Friday, February 10

Michael Isikoff misleads public about Caesar Photos during his interview with Assad

Reporter Michael Isikoff brought up the Caesar Photos Affair during his interview with Syrian President Bashar al-Assad, which Yahoo News published today. He mentioned the affair to Assad to back up the more recent accusation that the Syrian government summarily executed between 5,000 and 13,000 Syrian prisoners. 

Assad is well informed on the affair, but he only had a half hour to get his points across in the Yahoo News video of the interview. So instead of playing attorney he simply dismissed the Caesar photos as fake and/or the claims connected with them as unsubstantiated.

The casualty of lightly passing over the affair, however, was the Yahoo News reader. More specifically, the reader's attempt to understand what's really going on in Syria. 

For a crash course on what's wrong with the Caesar Photos Affair read Rick Sterling's March 4, 2016 analysis for Counterpunch, The Caesar Photo Fraud that Undermined Syrian Negotiations. To boil down the analysis to the most shocking revelation about the photos:

Almost half the photos show just the opposite of the allegations Caesar made about the Syrian government. 

If you ask how, then, he hoped to get away with it, because none of the photos were published at first. It was only in 2015, when Human Rights Watch was allowed to see the photos, that the truth started to come out.

But it might have been HRW or some other human rights outfit who then said (paraphrasing): Well just because Caesar was wrong about 46 percent of the photos doesn't mean we shouldn't believe him about the 54 percent. 

The problem being that there are a lot of problems with the 54 percent, and there are problems with Caesar himself, as Rick Sterling details.

By the way, for those who might be chary of reading Sterling's analysis because they don't feel like looking at gruesome photos of dead people -- the Counterpunch article, which is a condensed version of Sterling's report for an activist group connected with a Christian monastery in Syria, doesn't have any photos or even detailed descriptions of the condition of the corpses. You'd have to go to the full report for a sampling of the photos.

The only place Sterling misses the mark is when he outright accuses the CIA of being involved in what was clearly a propaganda operation; that's a plausible guess but it can't be proved, so he should have framed the CIA mention as a guess or question and not included it with his analysis.

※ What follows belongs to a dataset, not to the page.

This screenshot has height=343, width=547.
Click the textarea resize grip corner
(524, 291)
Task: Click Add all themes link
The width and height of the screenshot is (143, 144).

He also makes a rookie mistake as a writer (he's a retired aerospace engineer) in that he attempts to persuade before he explains. So for readers who are completely new to the Caesar Photos Affair, I'd suggest skipping Sterling's introduction and going straight to his 12 points, which, with the exception of the CIA accusation, are clear enunciations of what's obviously wrong with Caesar's accusations.

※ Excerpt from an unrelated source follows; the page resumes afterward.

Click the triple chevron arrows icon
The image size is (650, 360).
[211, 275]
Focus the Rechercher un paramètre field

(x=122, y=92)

There are other problems with Isikoff's interview; for one he wrongly characterizes Assad's attitude as "combative and unyielding." But maybe Isikoff isn't used to the Socratic style of discussion. Here's an example of how things went, from the transcript of the interview published at SANA, Syria's state information agency:
[Isikoff] Question 37: Is it a mistake to use barrel bombs and chlorine gas?
President Assad: You have to choose which part of the narrative is correct. Once they said we are using indiscriminate bombs and they called it barrel bombs. The other day, they said we targeted hospitals and schools and convoys. We either have precise armaments or we have indiscriminate armaments. So, which one do you choose?
In the face of reason Isikoff's choice was to shift gears:

Question 38: Well, you do acknowledge though that innocent civilians… there have been civilian casualties in this war?
President Assad: Of course, every war is a bad war, every war is a bad war. You cannot talk about good war. Let’s agree about this. Every war has causalities; every war has innocent people to pay the price ...
Yes, war is hard on innocent people; in the case of Syria it would be a lot less hard on them if Michael Isikoff and other members of the American press resolved the mysterious physics of the Syrian air force's barrel bombs.

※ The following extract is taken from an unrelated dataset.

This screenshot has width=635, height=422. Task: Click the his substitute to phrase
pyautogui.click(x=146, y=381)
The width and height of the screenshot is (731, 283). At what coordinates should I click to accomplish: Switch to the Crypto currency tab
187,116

Those bombs have a way of being so crude they miss military targets when the American press wants to point up civilian casualties in Syria, and being precise killing machines when the press wants to report the Syrian air force is bombing hospitals and schools.

Actually many mysteries of the Syrian war could be solved if only the American journalism establishment gave more time to studying itself. There is such a thing as justifiable war propaganda, but the United States has been orchestrating an undeclared war against Syria's government. In that circumstance propaganda becomes an invitation to war crimes that are hard to investigate.